I'd like to see the ribbons or medals before trying to figure out what combination of service might result in two long service awards  for Hunter, if that is the case. If so, it would likely be a complex calculation of Regular/Reserve service time with non-commissioned and commissioned service with wartime modifiers of counting applicable time.


----------



## Hunter (15 Jan 2012)

Hi everyone, thanks for the responses.  Here is a picture of his medals.


----------



## Blackadder1916 (16 Jan 2012)

A quick review of the medals

1939-45 Star
Atlantic Star
Defence Medal
Canadian Volunteer Service Medal
War Medal 1939-45
QE II Coronation Medal
Canadian Forces Decoration

The CD is a George VI issue so Cdr Hunter would probably have received it sometime between June 1951 (presentation of first CD to Viscount Alexander, the Governor-General) September 1951 (12th anniversary of him joining the RCNVR) and February 1954 (when the first batch of QE II CDs were struck).


----------



## aesop081 (16 Jan 2012)

Could be something as simple as the bar was presented but never mounted.


----------



## armyvern (16 Jan 2012)

CDN Aviator said:
			
		

> Could be something as simple as the bar was presented but never mounted.

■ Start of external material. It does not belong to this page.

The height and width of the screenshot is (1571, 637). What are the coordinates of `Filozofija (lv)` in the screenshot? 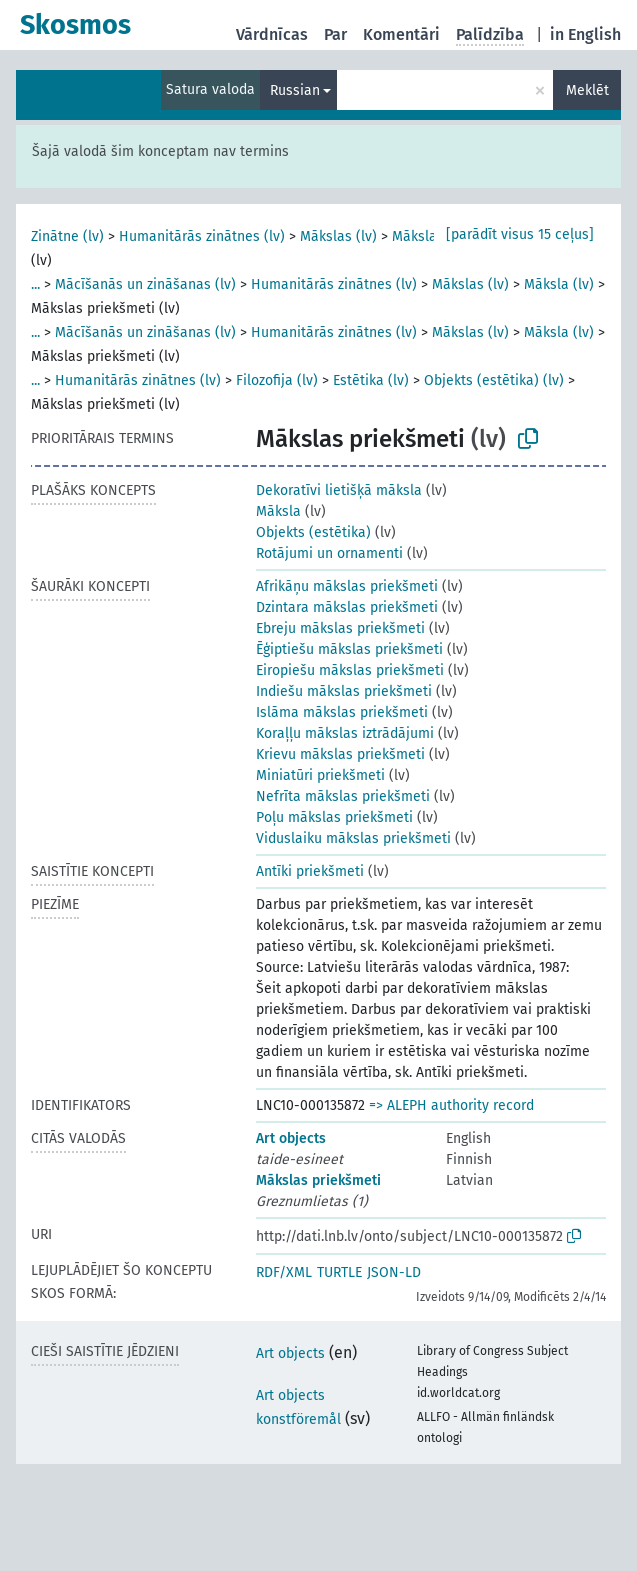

That was a thought that I had too; my grandpa's 2nd bar was never mounted on his as he retired shortly afterwards and didn't feel the need for it.


----------



## Journeyman (16 Jan 2012)

I had the same thought, but only through personal experience. 

I had one CD bar/rosette thrown into my mail slot, and _believe_ I've qualified for a second, but have nothing mounted anywhere (undress ribbons, DEU medals, Mess Kit miniatures), simply because I can't be bothered -- my deployments are the ones that matter to me; when the bar/shield for my Afghan medal arrived, it was mounted within the week.

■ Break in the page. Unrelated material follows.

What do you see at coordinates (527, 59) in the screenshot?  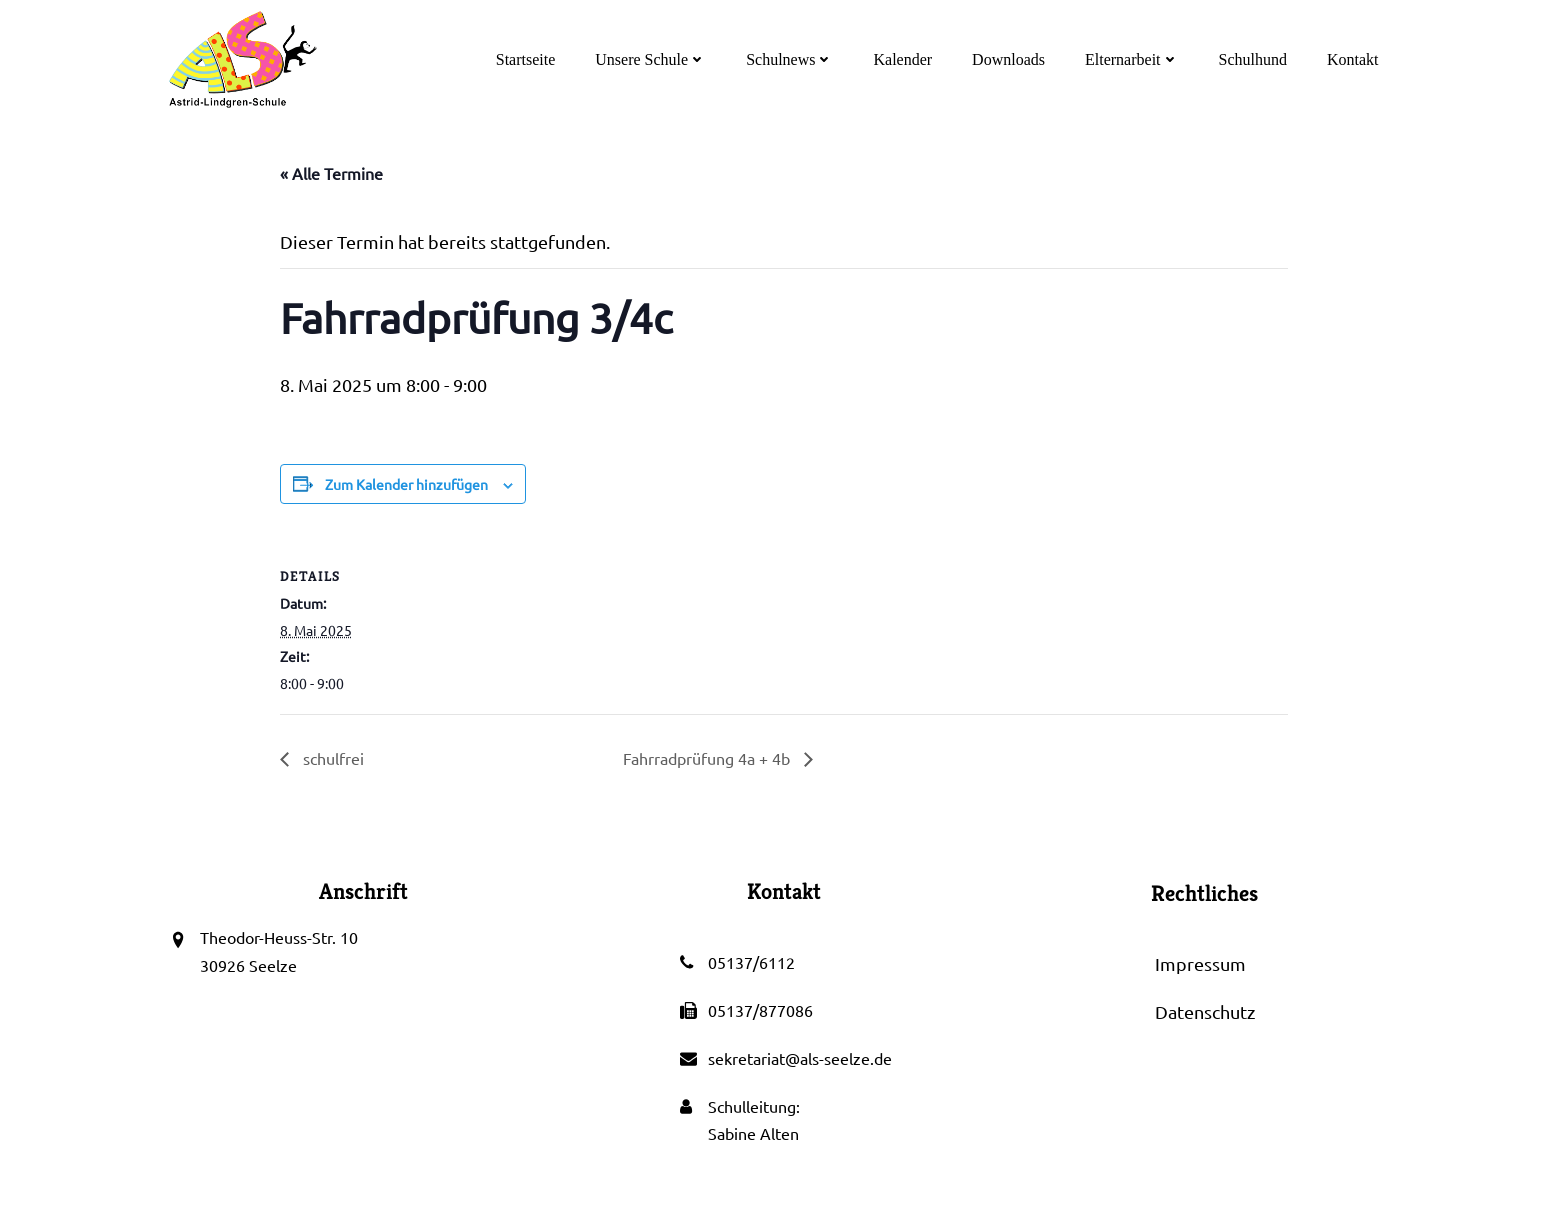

That's just me though; YMMV   :dunno:


----------



## Pusser (16 Jan 2012)

Sometimes we don't give enough credit to the CD or its bars (e.g. in Halifax we called it the Parking Medal because you needed 12 years service to get a parking pass).  Yes, deployments are important and noteworthy achievements, but so are 12 years of unlimited liability.  Do the folks who don't bother to mount the CD or its bars because their tour medals are the ones that matter feel that their time at home is wasted?  Even if one has never deployed, is not 12 years of supporting operations at home and preparing to deploy, if required, noteworthy?  The folks at home aren't sitting around eating bon bons.  They're often working their butts off to ensure we can deploy forces around the world.  It is disrespectful to imply that tour medals are more important than the CD. All honours matter and should be treated with respect, which includes mounting and wearing properly in a timely fashion.


----------



## Journeyman (16 Jan 2012)

Pusser said:
			
		

> It is disrespectful to imply that tour medals are more important than the CD.

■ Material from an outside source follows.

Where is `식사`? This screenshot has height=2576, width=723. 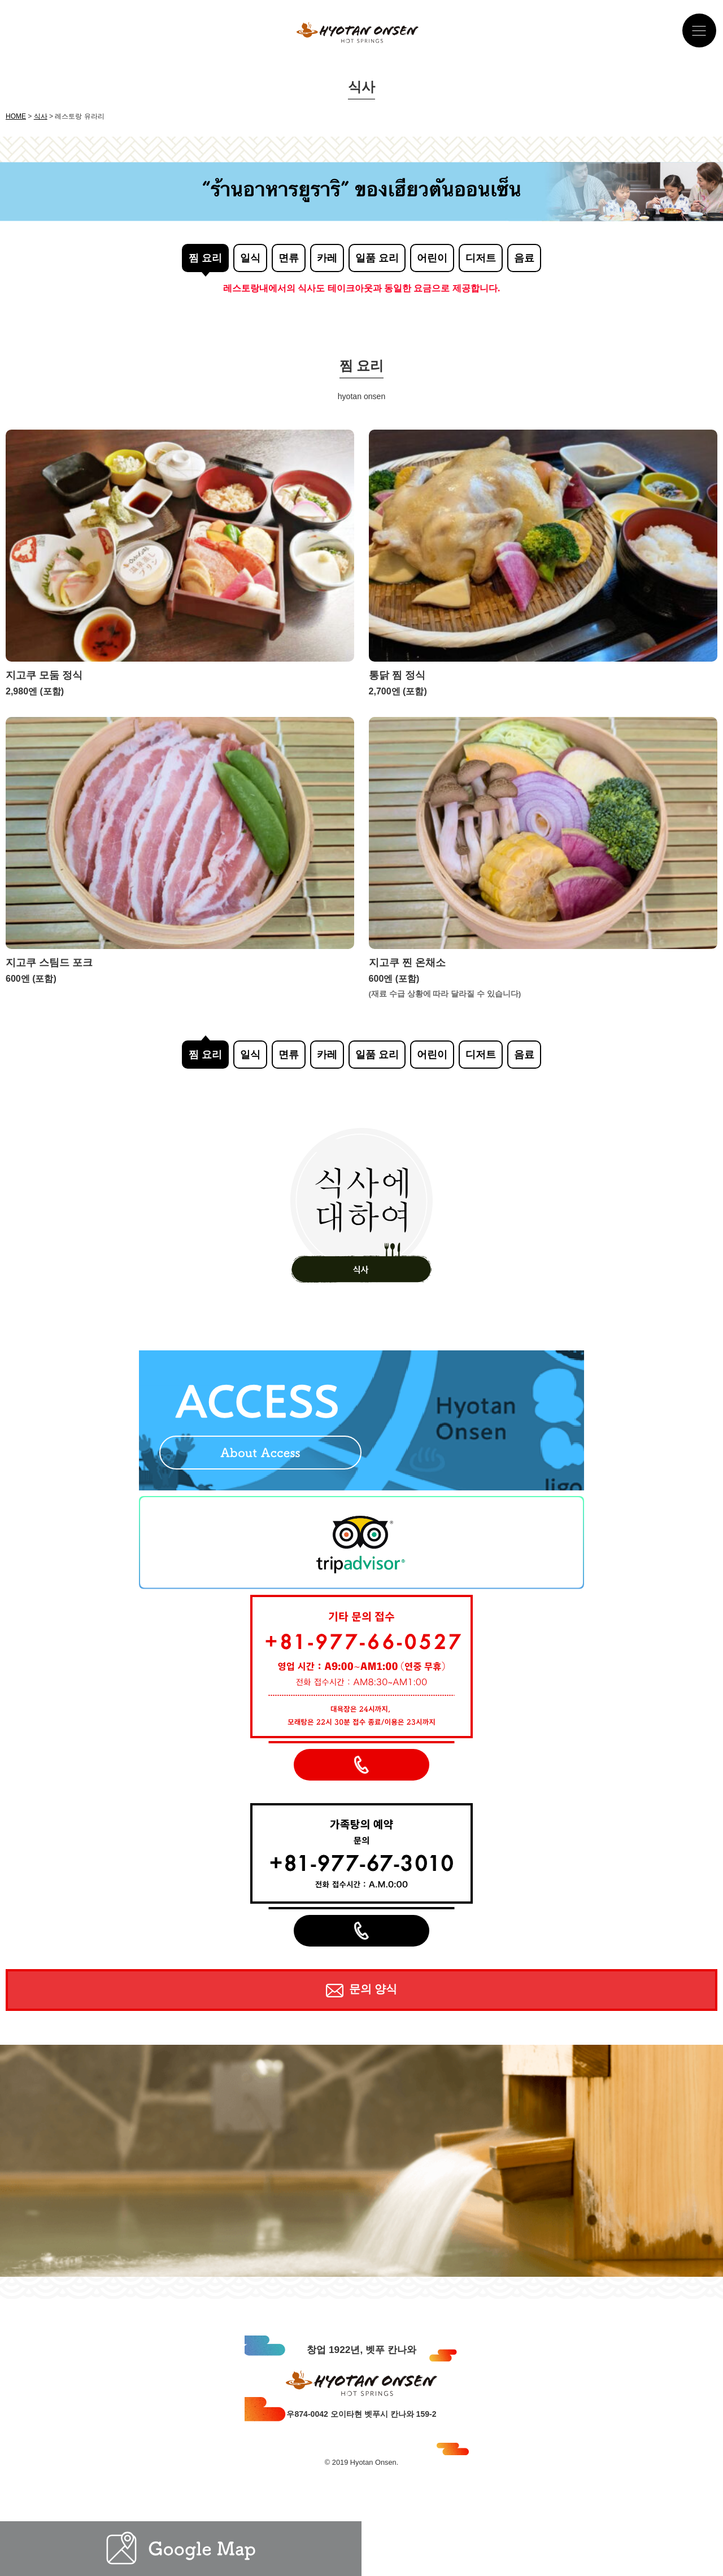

In no way did I imply it; I came right out and stated that, _to me_, my tour medals are more important. Please feel free to cherish any Regal Jubilee or Peacekeeping Service Medal you may have, as you see fit.

I suggest, however, that since my comment was tied to this particular discussion, that you start another thread for self-righteous hand-wringing, rather than derailing this one.    :nod:


----------



## Pusser (17 Jan 2012)

Journeyman said:
			
		

> In no way did I imply it; I came right out and stated that, _to me_, my tour medals are more important. Please feel free to cherish any Regal Jubilee or Peacekeeping Service Medal you may have, as you see fit.
> 
> I suggest, however, that since my comment was tied to this particular discussion, that you start another thread for self-righteous hand-wringing, rather than derailing this one.    :nod:



Perhaps you ought to re-read what you said.  I didn't lead the charge down this rabbit hole - you did.  You showed disrespect to the CD and other honours in a discussion about the CD and so I said something.  Never pass a fault.


----------



## Journeyman (17 Jan 2012)

:boring:

It had been mentioned that, hypothetically, perhaps he had simply not mounted the bars. I confirmed an occurrence from personal experience.


----------



## Pusser (17 Jan 2012)

You could have done that without taking a shot at the honour itself.


----------



## Hunter (17 Jan 2012)

SO ANYHOW...thanks all for your answers to my question!


----------